À mesure que le niveau de la mer va continuer de s’élever au cours des prochaines décennies, les priorités d'action des pouvoirs publics qui ont été passées en revue dans cette section vont évoluer. Cela soulèvera une épineuse question – celle de déterminer si et jusqu'à quand les capacités d'adaptation des PEID seront suffisantes – qui conduira à la nécessité d'opter pour un panachage de mesures (se protéger, prendre de l’avance, s’adapter et se retirer). Dans certaines circonstances, un retrait à petite échelle pourra équivaloir à une mesure « à faibles regrets » aujourd'hui. Les mécanismes d’intervention devraient envisager un retrait de grande ampleur, même s'il sera dans la plupart des cas trop tôt pour le mettre en œuvre. Cela dit, si le niveau de la mer ne cesse de s’élever, les PEID devront à terme adopter une politique de retrait à grande échelle (Kelman, 2015[188]).

Les travaux visant à déterminer à quel moment les limites de l’adaptation seront atteintes ou à définir un niveau précis de montée des eaux n’ont pas été concluants (Leal Filho et al., 2021[190] ; Nurse et al., 2014[220] ; Oppenheimer et al., 2019[132]). Certains ont avancé des échéances concrètes, notamment que la plupart des atolls deviendront inhabitables d’ici 2050 (Storlazzi et al., 2018[221]). Le problème de ces projections est qu’elles n’ont pas pris en compte les mesures d'adaptation prises par les populations. Leur évaluation n’englobe donc pas tous les aspects. Inversement, les travaux intégrant les dimensions humaines et la question de l’adaptation n’ont pas établi d'échéances fixes en ce qui concerne l’adaptation à l’élévation du niveau de la mer dans les PEID (Oppenheimer et al., 2019[132]).
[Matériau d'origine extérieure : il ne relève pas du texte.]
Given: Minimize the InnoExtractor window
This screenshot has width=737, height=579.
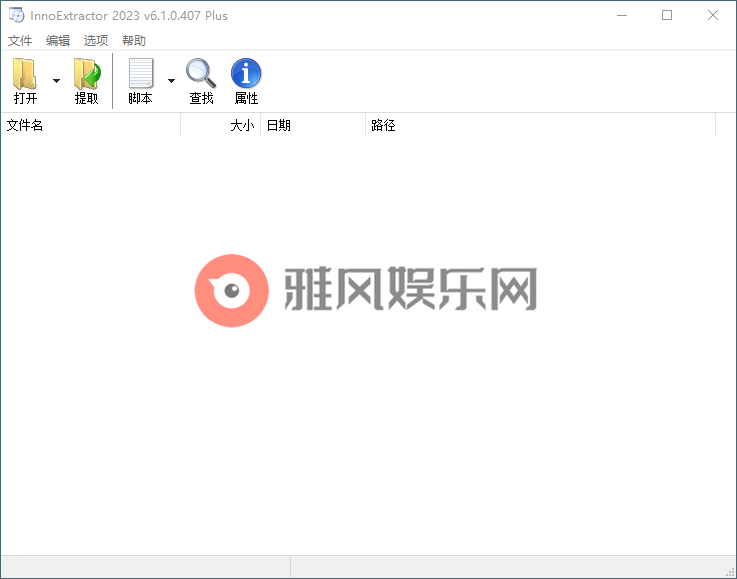Looking at the screenshot, I should 622,15.
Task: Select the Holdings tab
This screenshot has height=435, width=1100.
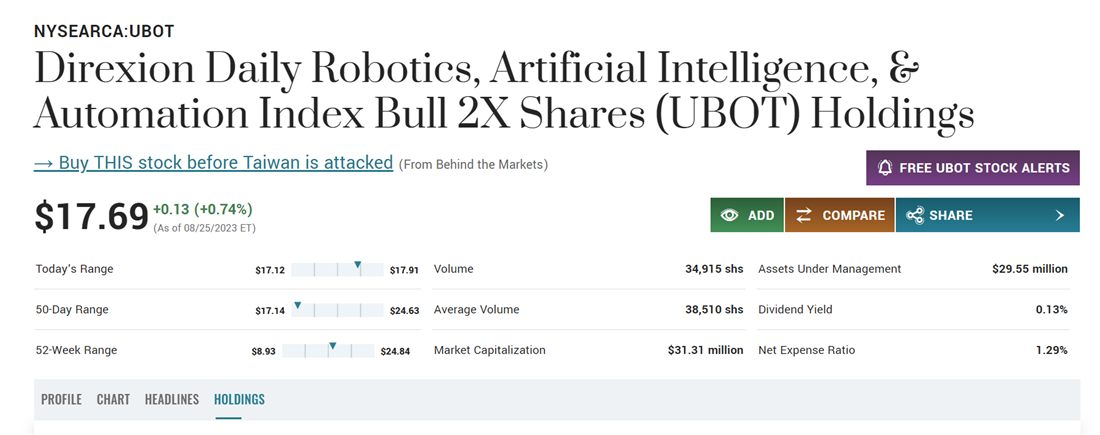Action: pyautogui.click(x=239, y=399)
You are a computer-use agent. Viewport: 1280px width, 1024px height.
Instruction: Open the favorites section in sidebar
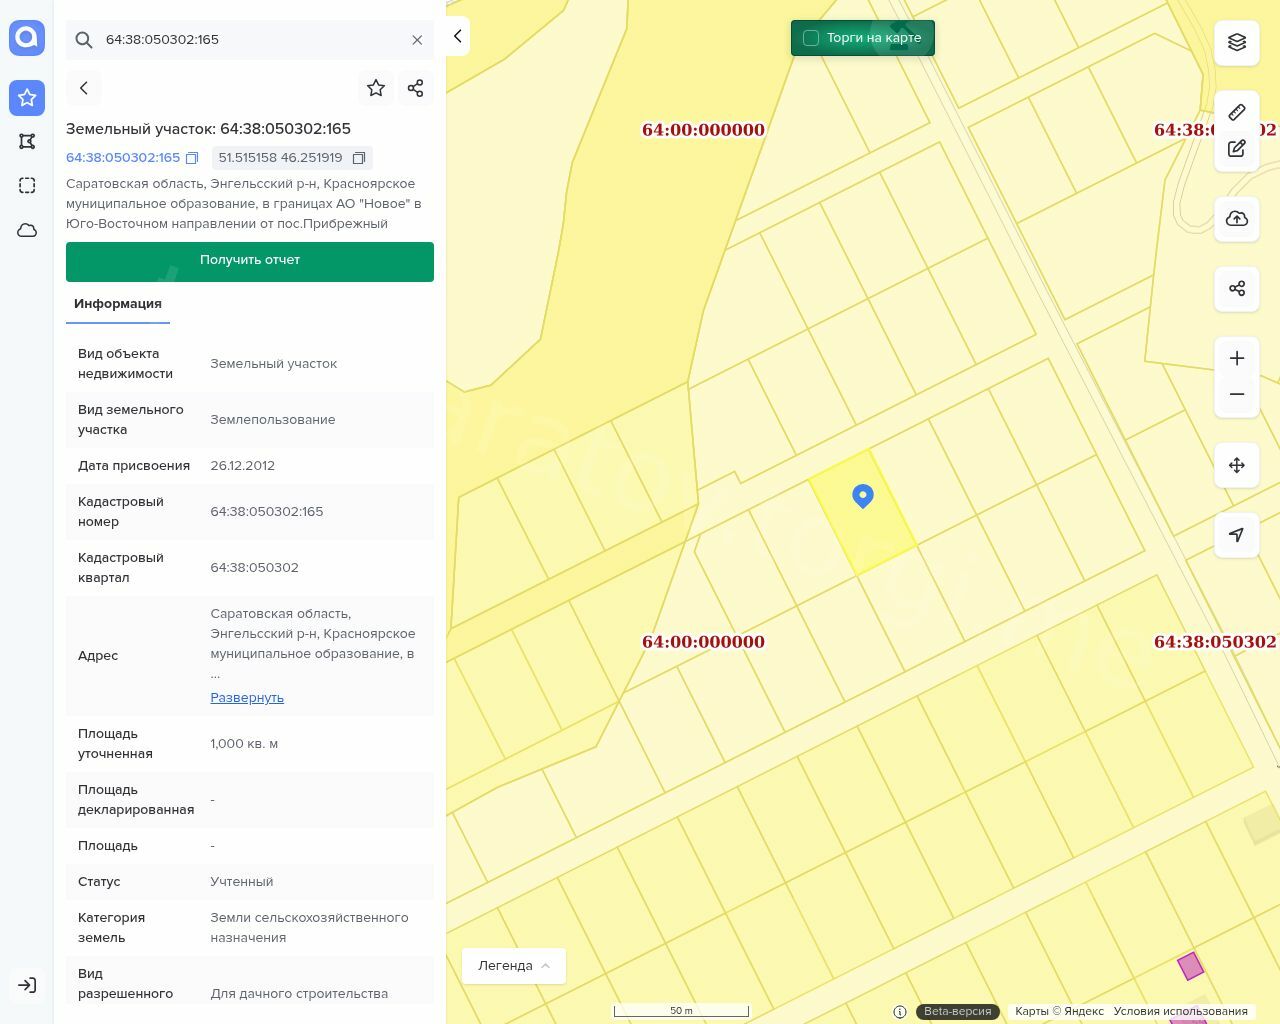click(27, 97)
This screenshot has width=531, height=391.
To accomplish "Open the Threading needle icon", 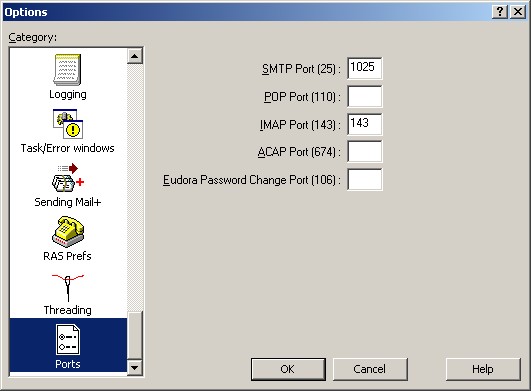I will tap(68, 288).
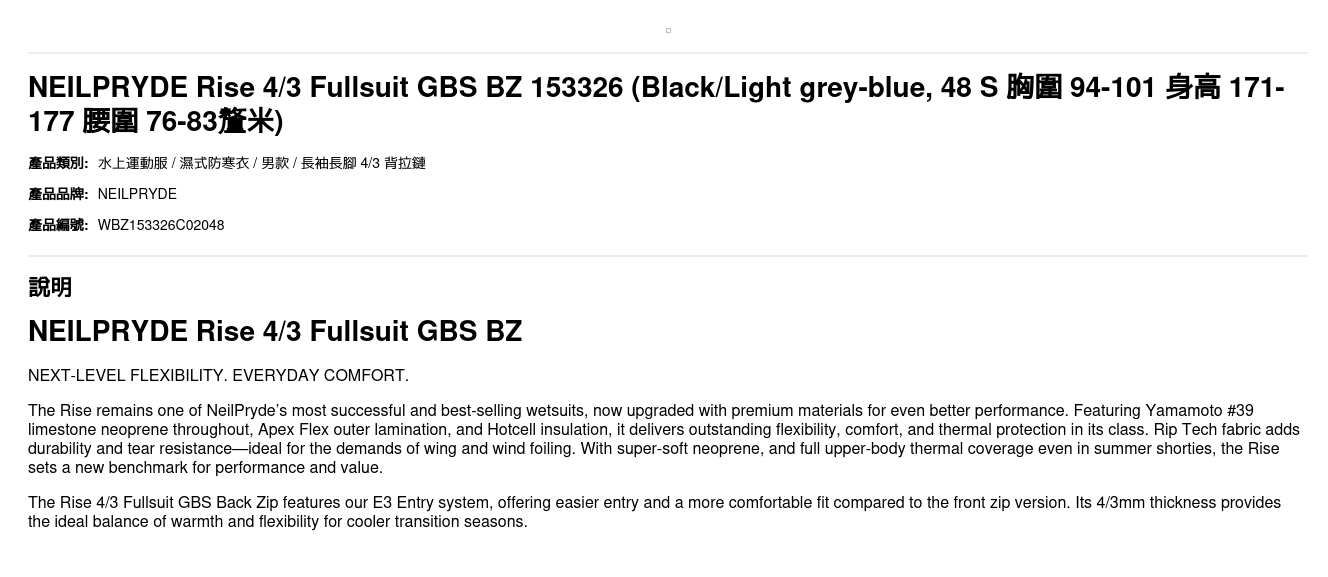Image resolution: width=1328 pixels, height=577 pixels.
Task: Click the 產品編號 label
Action: (x=58, y=225)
Une conclusion peut néanmoins être tirée, à savoir que les limites sociales, économiques et financières à l’adaptation risquent d’être atteintes (longtemps) avant les limites techniques (Hinkel et al., 2018[222]). Il existe en principe de nombreuses options techniques pour s'adapter même à une forte élévation du niveau de la mer au XXIe siècle, comme par exemple : le rehaussement des îles (Yamamoto et Esteban, 2014[215]) ; la création de brise-lames artificiels pour remplacer la protection autrefois assurée par les coraux, la désalinisation de l’eau de mer ou l’importation d’eau potable (Falkland et White, 2020[223]) ; ou encore l'installation d’îles flottantes (Marris, 2017[224]). Ces différentes options sont coûteuses à mettre en œuvre à grande échelle et il est peu probable que les PEID puissent se procurer et disposer des fonds et des moyens suffisants – au niveau national comme international – pour les financer (Hinkel et al., 2018[222] ; Oppenheimer et al., 2019[132]). Même si ces pays avaient les moyens d'opérer une transformation vers des cadres de vie aussi différents – et totalement artificiels –, une grande partie de leur diversité et de leur patrimoine culturels liés à l’environnement naturel disparaîtrait.